[Start RECORDED INFORMATION]

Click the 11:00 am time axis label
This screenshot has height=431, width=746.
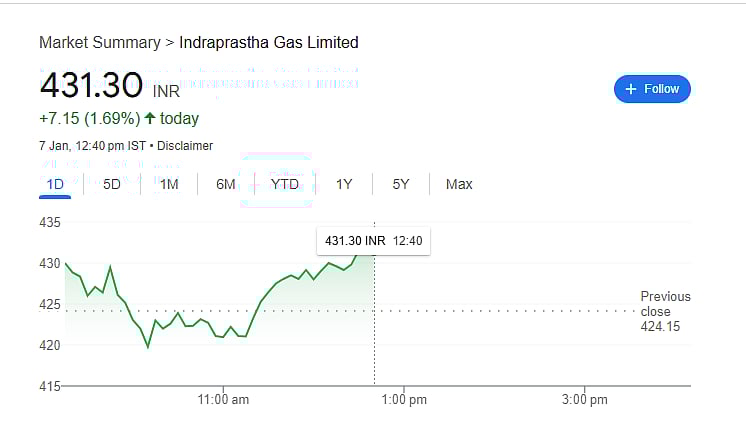(x=224, y=400)
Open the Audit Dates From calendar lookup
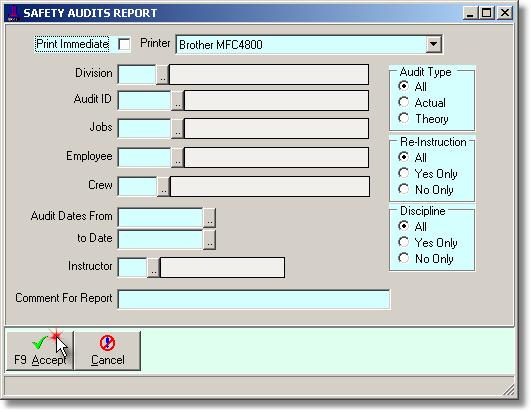Image resolution: width=531 pixels, height=412 pixels. (x=209, y=218)
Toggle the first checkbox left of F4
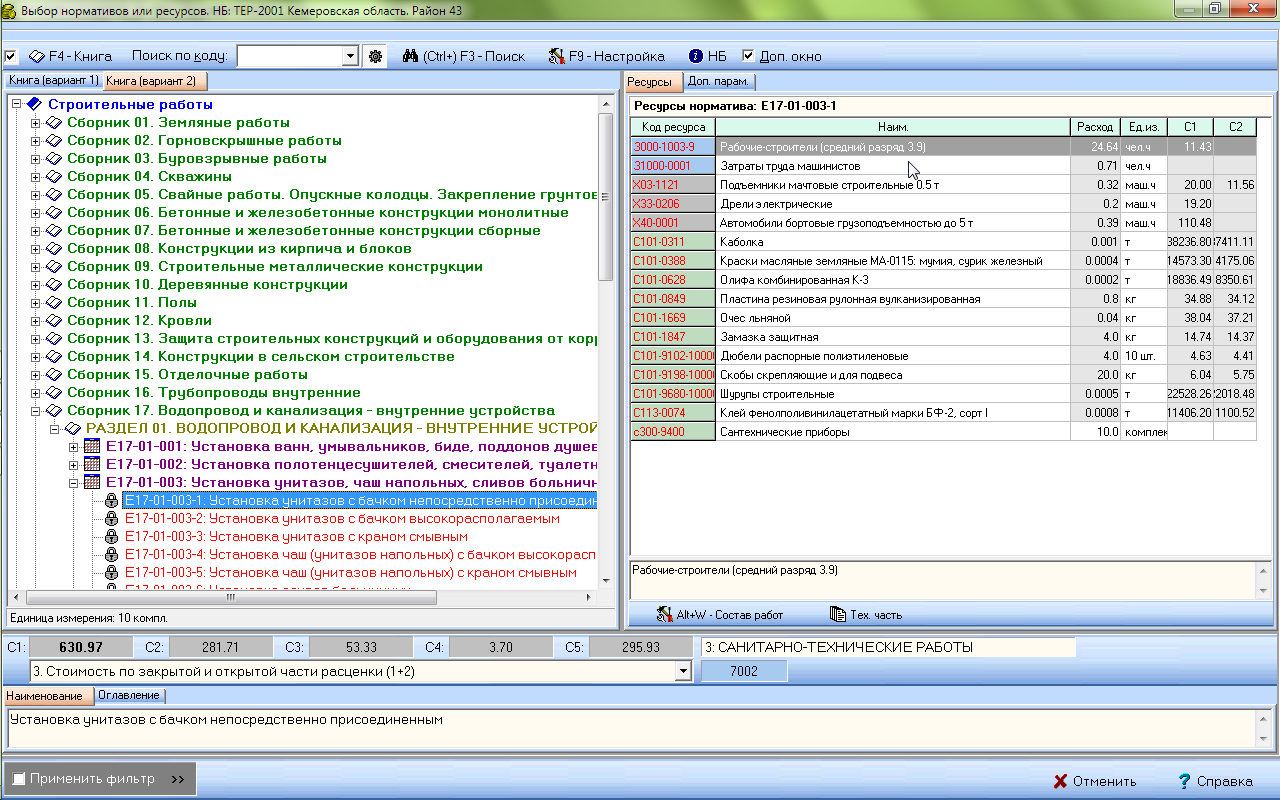1280x800 pixels. (x=11, y=57)
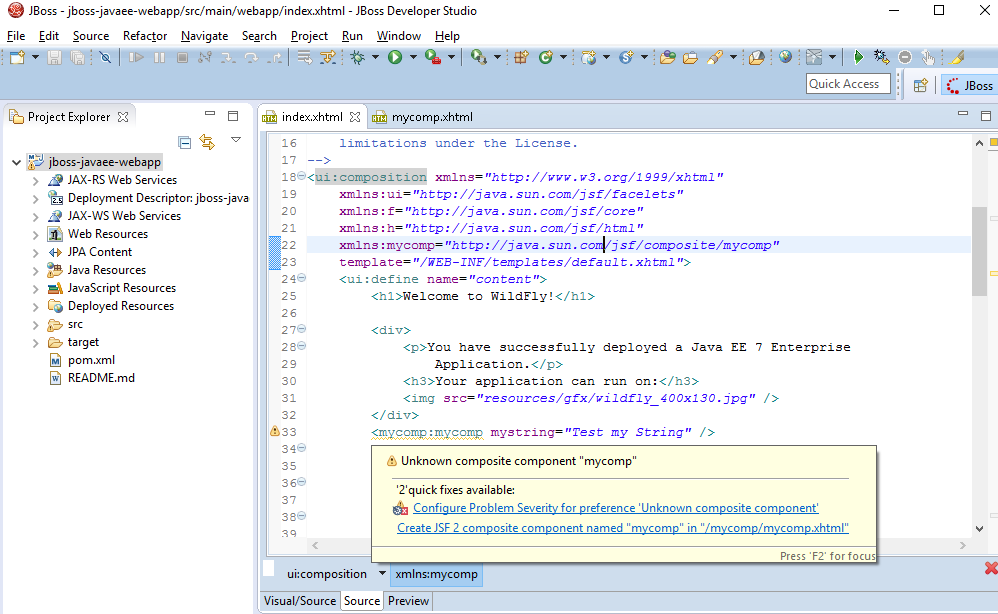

[End RECORDED INFORMATION]

- WHAT YOU SHOULD DO: Reproduce every line of the entries above verbatim, omitting the pictures.

- FINISHED TASK:
Click the 11:00 am time axis label
This screenshot has height=431, width=746.
(x=224, y=400)
Open the Audit Dates From calendar lookup
Image resolution: width=531 pixels, height=412 pixels. (x=209, y=218)
Toggle the first checkbox left of F4
1280x800 pixels. (x=11, y=57)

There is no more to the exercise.